Re: [eigen] Allocation policy of eigen decompositions

On Wed, Apr 21, 2010 at 7:03 PM, Benoit Jacob <jacob.benoit.1@xxxxxxxxx> wrote:

2010/4/21 Adolfo Rodríguez Tsouroukdissian <adolfo.rodriguez@xxxxxxxxxxxxxxxx>:

>
>
> On Wed, Apr 21, 2010 at 6:28 PM, Jitse Niesen <jitse@xxxxxxxxxxxxxxxxx>
> wrote:
>>
>> On Tue, 20 Apr 2010, Benoit Jacob wrote:
>>
>>> 2010/4/20 Adolfo Rodríguez Tsouroukdissian
>>> <adolfo.rodriguez@xxxxxxxxxxxxxxxx>:
>>>>
>>>> I wanted to bring up some issues concerning the Eigenvalues module.
>>>
>>> I am adding Jitse in CC to ping him, although he is reading this list
>>> anyway; he has been improving the Eigenvalues module a lot recently so
>>> might be interested.
>>
>> I'm definitely interested. However, I didn't have time to reply earlier.
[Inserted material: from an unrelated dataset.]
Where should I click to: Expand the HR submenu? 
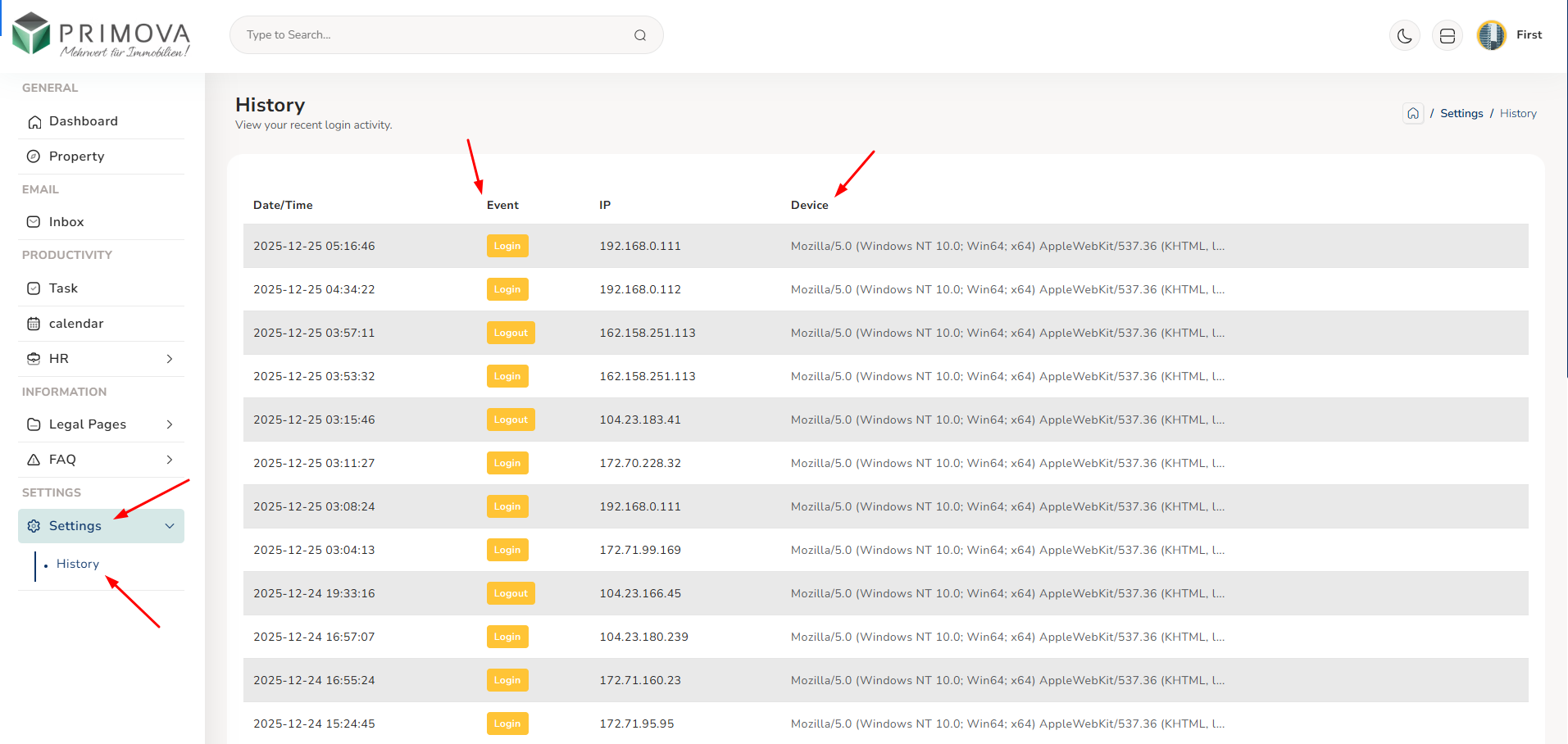point(170,359)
I
>> don't see a problem with the changes proposed by Benoit. I'm glad to hear
>> that the template Options parameter in JacobiSVD is on the way out..
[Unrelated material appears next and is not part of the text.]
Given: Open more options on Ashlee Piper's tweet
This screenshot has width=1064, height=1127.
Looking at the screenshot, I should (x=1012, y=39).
>> ReturnByValue is your friend and easy to use.
>>
>>> That said, in the case of
>>> HessenbergDecomposition<MatrixType>::matrixQ(), we can and should do
>>> much better than that: return a HouseholderSequence object, describing
>>> the set of householder vectors stored in the matrix. That is not only
>>> much more efficient algorithmically, that also avoids the malloc. For
>>> example, see HouseholderQR::householderQ().
>>
>> I guess I don't understand how HouseholderSequence works. In fact, I
>> thought about using it when rewriting HessenbergDecomposition, but I
>> refrained from doing so because I had trouble understanding the code.
>>
>> In this code,
>>
>> MatrixXd A = MatrixXd::Random(100,100);
>> HouseholderQR<MatrixXd> houseOfA(A);
>> MatrixXd Q = houseOfA.householderQ();
>>
>> I'd have thought that the last line constructs a temporary
>> HouseholderSequence objects which holds a m_vectors member (matrix of size
>> 100 x 100), calls its evalTo() method, and throws the temporary object away.
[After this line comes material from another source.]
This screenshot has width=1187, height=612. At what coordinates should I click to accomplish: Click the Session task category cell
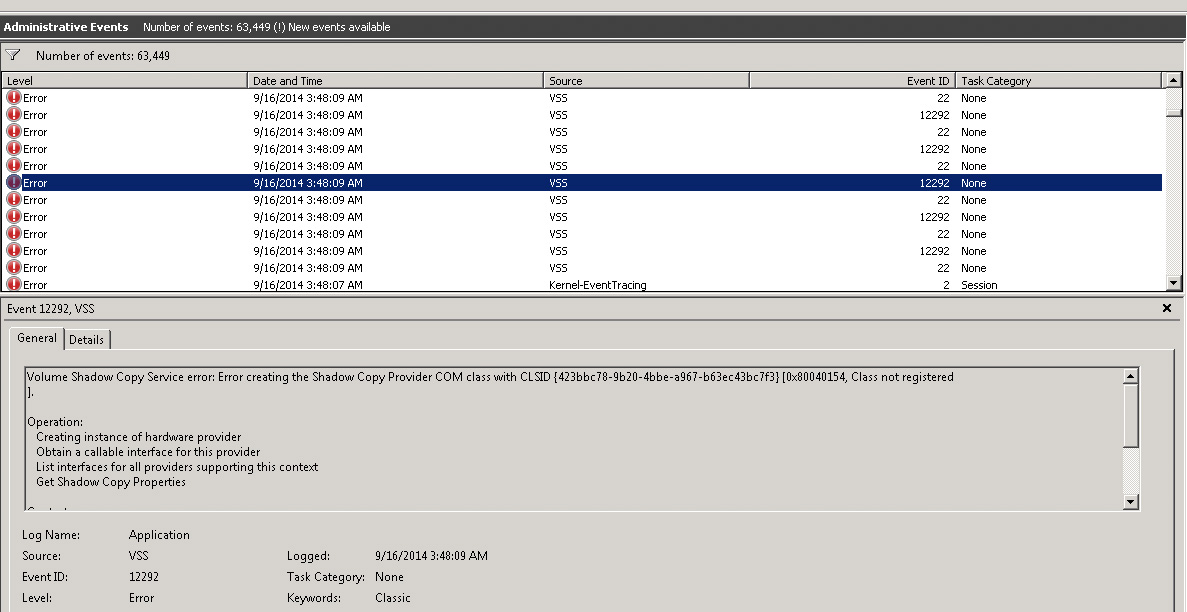coord(979,285)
>> Isn't there a malloc needed to allocate the memory in which the m_vectors
>> member is stored?
>>
>>
>> And here is my list of issues that may require API changes.
>>
>>
>> Chaining decompositions
>> =======================
>>
>> As Adolfo says, ComplexSchur uses HessenbergDecomposition. If you call
>> ComplexSchur::compute(matrix), then the ComplexSchur object creates a
>> HessenbergDecomposition object, calls its compute() method, and copies the
>> matrices computed into its own member variables. One problem is that
>> creating the HessenbergDecomposition object causes a memory allocation. That
>> is the issue that Adolfo is concerned with.
>
> Well, what I did in the patch was to make the HessenbergDecomposition
> instance a member of ComplexSchur, so it is no longer allocated in
> compute(). This pollutes a bit the protected class interface, but lets you
> call compute(matrix) multiple times with same-sized matrices without
> incurring in multiple HessenbergDecomposition instance allocations. What
> remains to be solved is the return by value issue.
>>
>> Another problem is that this uses more memory than necessary. The
>> HessenbergDecomposition object needs memory and the ComplexSchur object
>> needs memory. Ideally, they should use the same memory, instead of copying
>> the matrix. What is the best way to do that? Perhaps ComplexSchur can use
>> the memory under control of HessenbergDecomposition by casting away the
>> const-ness of the const reference returned by
>> HessenbergDecomposition::packedMatrix(), but this is not very kosher.
>>
>> The same issue arises in other contexts in the Eigenvalues module:
>> RealSchur uses HessenbergDecomposition, EigenSolver uses RealSchur,
>> ComplexEigenSolver uses ComplexSchur. In all these cases there is potential
>> for re-using memory, reducing the memory footprint. Whether it's worthwhile
>> to save O(n^2) memory in an O(n^3) algorithm is another matter ... perhaps
>> not the most pressing issue.
>>
>>
>> Merging EigenSolver and ComplexEigenSolver
>> ==========================================
>>
>> My other big question is whether to merge the EigenSolver and
>> ComplexEigenSolver classes. Intuitively, I should say yes, and that's also
>> what the ToDo list on the wiki says. However, the interface of EigenSolver
>> and ComplexEigenSolver are rather different. EigenSolver stores the
>> eigenvalues and the pseudo-eigenvectors, so EigenSolver::eigenvectors()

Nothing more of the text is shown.